## Records for this exercise:
------
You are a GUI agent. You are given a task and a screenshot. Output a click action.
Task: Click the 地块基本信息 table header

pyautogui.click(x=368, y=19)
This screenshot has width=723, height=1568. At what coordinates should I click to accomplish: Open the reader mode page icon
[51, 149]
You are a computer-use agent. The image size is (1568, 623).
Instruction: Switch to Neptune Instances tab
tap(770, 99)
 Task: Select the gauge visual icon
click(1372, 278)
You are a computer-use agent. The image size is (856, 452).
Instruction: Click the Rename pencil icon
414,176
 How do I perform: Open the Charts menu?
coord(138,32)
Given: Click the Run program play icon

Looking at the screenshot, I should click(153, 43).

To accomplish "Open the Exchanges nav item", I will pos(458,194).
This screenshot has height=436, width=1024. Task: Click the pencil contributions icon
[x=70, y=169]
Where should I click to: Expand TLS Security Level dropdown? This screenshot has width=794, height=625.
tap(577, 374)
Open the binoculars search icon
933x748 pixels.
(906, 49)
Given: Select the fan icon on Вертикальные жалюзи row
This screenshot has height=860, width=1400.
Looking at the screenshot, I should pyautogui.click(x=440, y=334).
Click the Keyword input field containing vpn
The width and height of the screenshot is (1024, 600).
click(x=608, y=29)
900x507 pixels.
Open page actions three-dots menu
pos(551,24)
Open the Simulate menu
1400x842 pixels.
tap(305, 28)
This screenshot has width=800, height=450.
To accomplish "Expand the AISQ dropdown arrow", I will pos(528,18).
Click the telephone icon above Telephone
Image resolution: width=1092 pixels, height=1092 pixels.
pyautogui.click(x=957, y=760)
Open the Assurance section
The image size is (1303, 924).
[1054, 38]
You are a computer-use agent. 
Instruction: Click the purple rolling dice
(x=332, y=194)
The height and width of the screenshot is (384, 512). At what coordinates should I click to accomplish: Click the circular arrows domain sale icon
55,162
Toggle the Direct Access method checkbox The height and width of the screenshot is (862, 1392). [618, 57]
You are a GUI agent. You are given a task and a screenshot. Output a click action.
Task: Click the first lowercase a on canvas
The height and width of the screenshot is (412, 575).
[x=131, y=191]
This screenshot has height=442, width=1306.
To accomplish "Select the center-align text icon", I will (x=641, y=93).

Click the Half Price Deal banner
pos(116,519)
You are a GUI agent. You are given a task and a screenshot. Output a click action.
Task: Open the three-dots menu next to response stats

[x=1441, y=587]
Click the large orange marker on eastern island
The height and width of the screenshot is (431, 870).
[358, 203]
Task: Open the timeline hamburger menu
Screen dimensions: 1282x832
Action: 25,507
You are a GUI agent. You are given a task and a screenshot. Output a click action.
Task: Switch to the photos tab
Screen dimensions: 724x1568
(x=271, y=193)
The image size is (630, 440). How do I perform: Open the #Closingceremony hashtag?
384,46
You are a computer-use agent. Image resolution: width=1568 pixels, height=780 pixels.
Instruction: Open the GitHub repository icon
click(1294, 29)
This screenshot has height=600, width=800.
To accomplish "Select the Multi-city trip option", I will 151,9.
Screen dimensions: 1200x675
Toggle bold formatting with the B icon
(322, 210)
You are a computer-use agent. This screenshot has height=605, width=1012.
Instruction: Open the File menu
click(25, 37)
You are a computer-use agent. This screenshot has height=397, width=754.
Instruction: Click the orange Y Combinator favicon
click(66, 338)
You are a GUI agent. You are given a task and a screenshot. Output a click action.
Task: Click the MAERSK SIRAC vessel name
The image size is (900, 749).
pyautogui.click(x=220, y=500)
------
## Instructions for the task:
Reproduce verbatim the lines starting at the one containing "has height=397, width=754." and ending at the final line, both included.

## The output:
You are a computer-use agent. This screenshot has height=397, width=754.
Instruction: Click the orange Y Combinator favicon
click(66, 338)
You are a GUI agent. You are given a task and a screenshot. Output a click action.
Task: Click the MAERSK SIRAC vessel name
The image size is (900, 749).
pyautogui.click(x=220, y=500)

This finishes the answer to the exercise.